There is an example on the prodigy website (https://prodi.gy/docs/) that reads “Airbnb settles lawsuit with San Francisco” where “San Francisco” is labeled as a GPE. I’m assuming the other potential label of Airbnb as an organization is intentionally omitted to give a simple binary decision to the annotator and San Francisco was chosen as the higher priority target by the active learning algorithm.

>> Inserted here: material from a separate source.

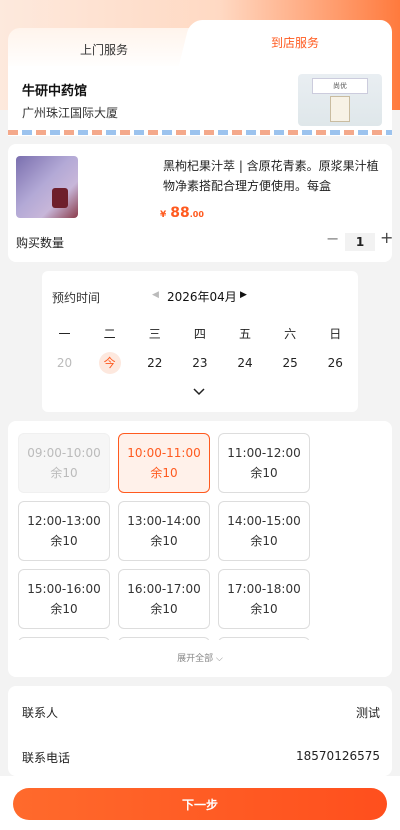  Describe the element at coordinates (64, 521) in the screenshot. I see `time-slot-time: 12:00-13:00` at that location.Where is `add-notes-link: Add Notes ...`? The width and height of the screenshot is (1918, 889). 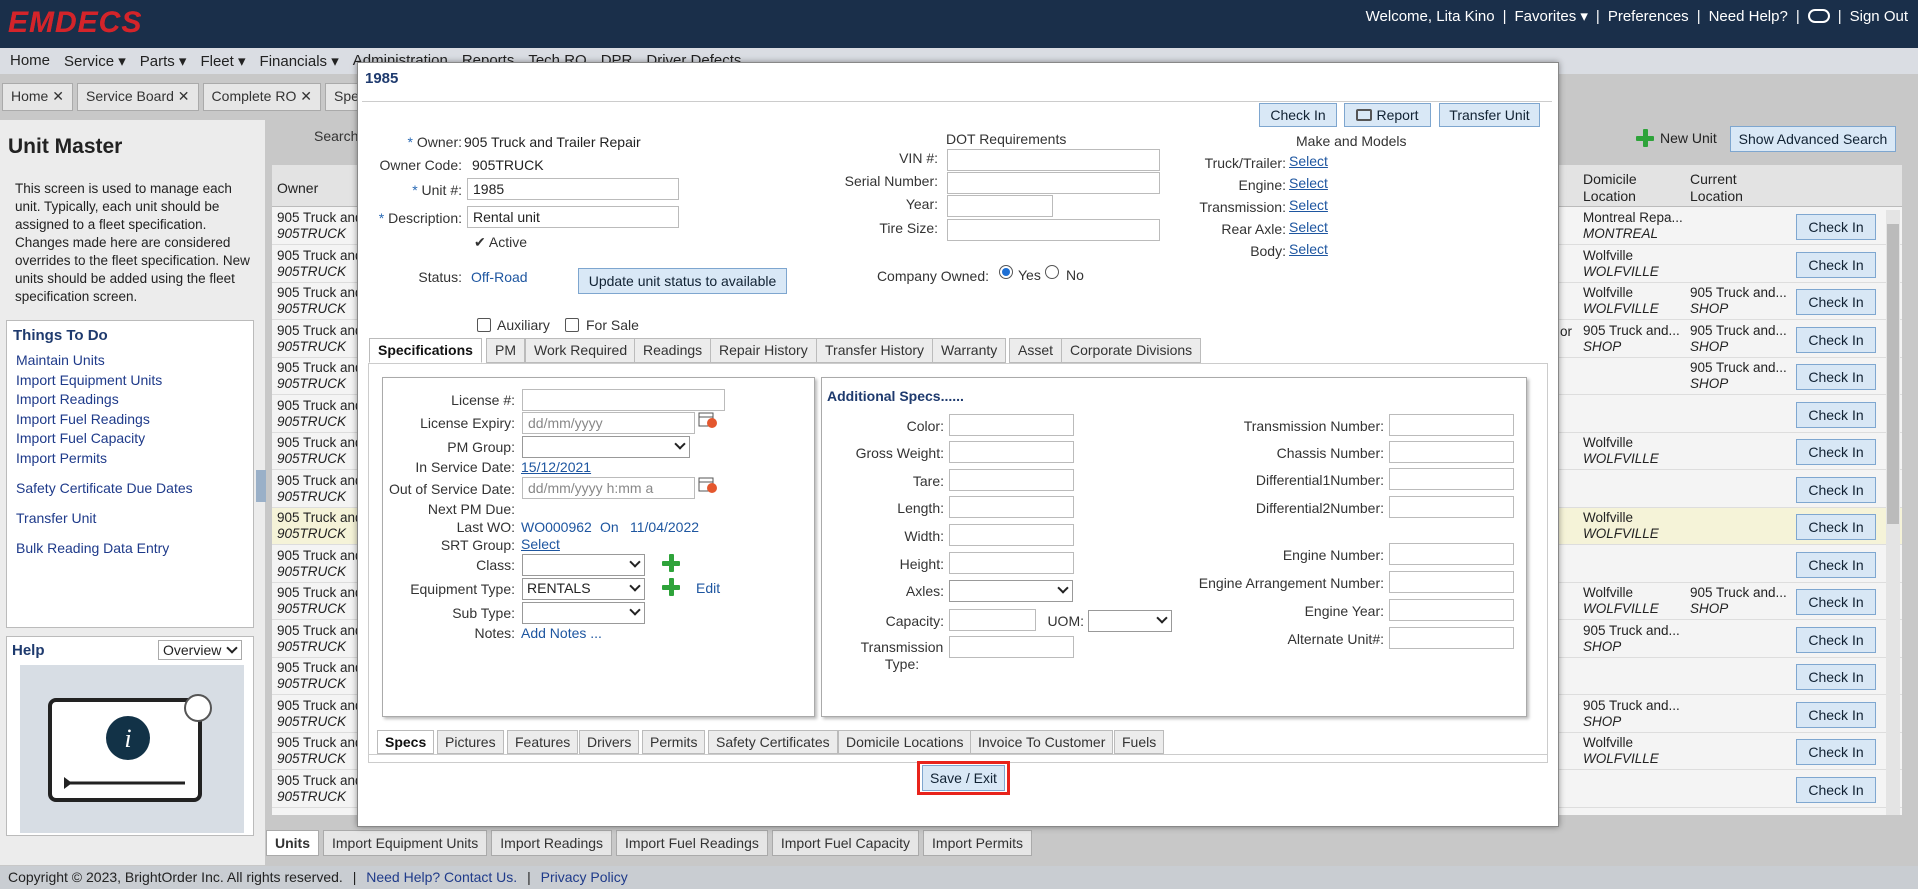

What gets saved to the database in this case? I’d expect that it matters if my training data has (‘Airbnb’, "organization’) vs. (‘Airbnb’, ‘other’) for labels when I run batch training after labeling is complete.

Thanks!

The NER training algorithm (and also the textcat training algorithm, actually) support missing labels. It works like this: the parser first does beam search to find the K-best parses, and then searches again subject to constraints imposed by the partial annotations. During this constrained search, the parser avoids taking any actions that would lead to annotations we know are incorrect. We also score the parses in the first group, to get two sets of parses: one set is incorrect, and another that’s correct. The weights are then updated such that more probability will be assigned to the correct parses than the incorrect parses.

You can read a short description of the latent-variable beam parsing update in my paper here: https://aclanthology.info/pdf/Q/Q14/Q14-1011.pdf (Section 4.2).

This is also how the NER algorithm learns from examples you mark incorrect. When you mark an example incorrect, there are still multiple possible correct entities — but we still have a useful constraint to use in our search.

Thanks for the explanation! I will indeed check out that paper later tonight, it looks like a good tool to have in the belt in general.

Is there a clean way in Prodigy to handle labeling for custom models which aren’t necessarily robust to missing labels? E.g. an NER model with optional relations between entities (for concreteness let’s say I build the model in PyTorch and wrap w/ spaCy)?

If your model doesn’t support missing values, I would recommend using a model to predict the missing values.

Note that there’s an important trick to this. You need to be predicting the values with a model you’re not updating. If the model gets to define its own objective, it’ll settle into a state where the solution is trivial, e.g. it never predicts any entities.